Required task:
Could you reproduce the rows word for word, beginning at the line that has "Image resolution: width=1311" and stopping after the line that has "Action: 129,63"? Leave the pictures out.

Data supplied:

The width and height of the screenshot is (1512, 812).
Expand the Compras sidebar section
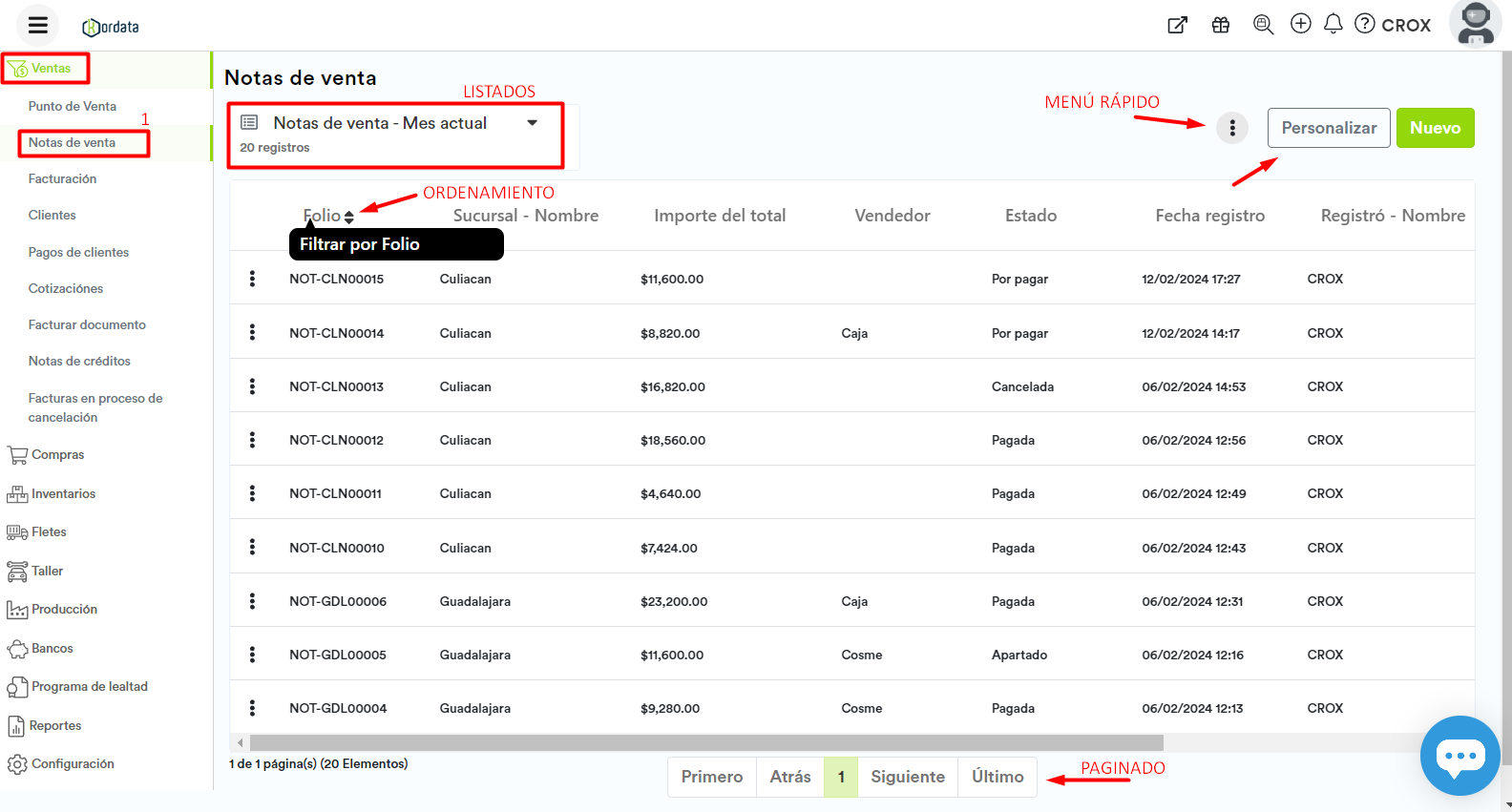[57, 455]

==

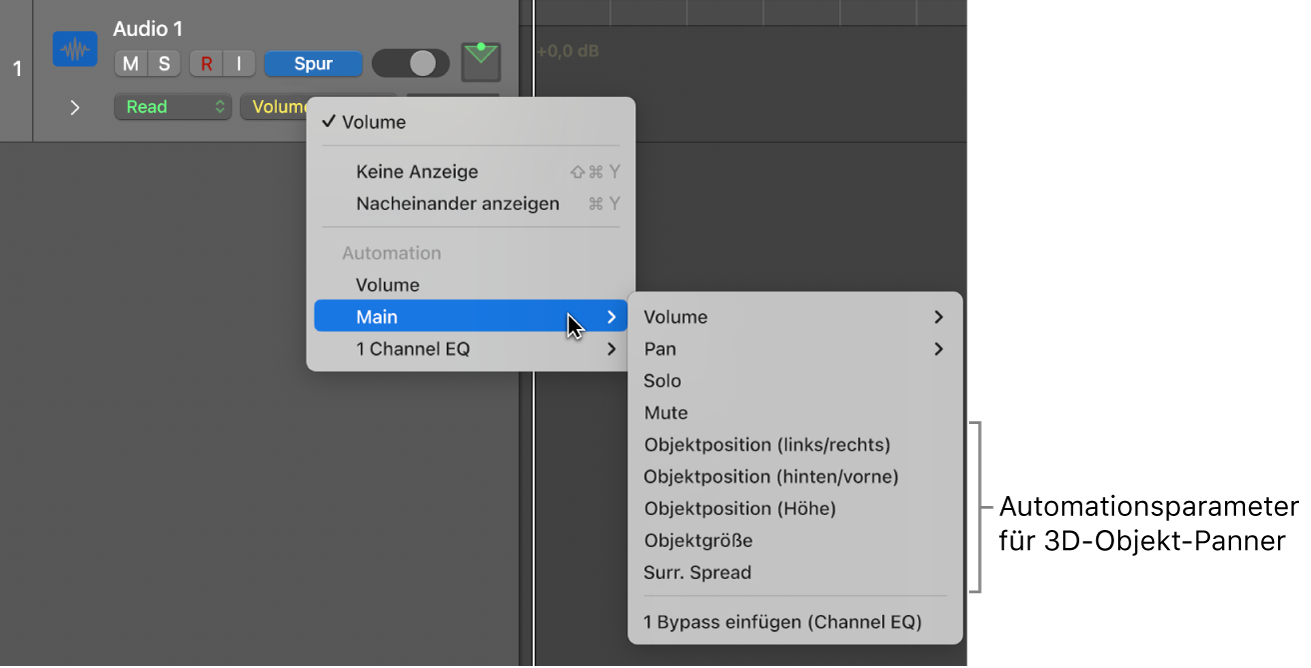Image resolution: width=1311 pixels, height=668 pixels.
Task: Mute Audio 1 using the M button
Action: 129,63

Result of this exercise:
Image resolution: width=1311 pixels, height=668 pixels.
Task: Mute Audio 1 using the M button
Action: 129,63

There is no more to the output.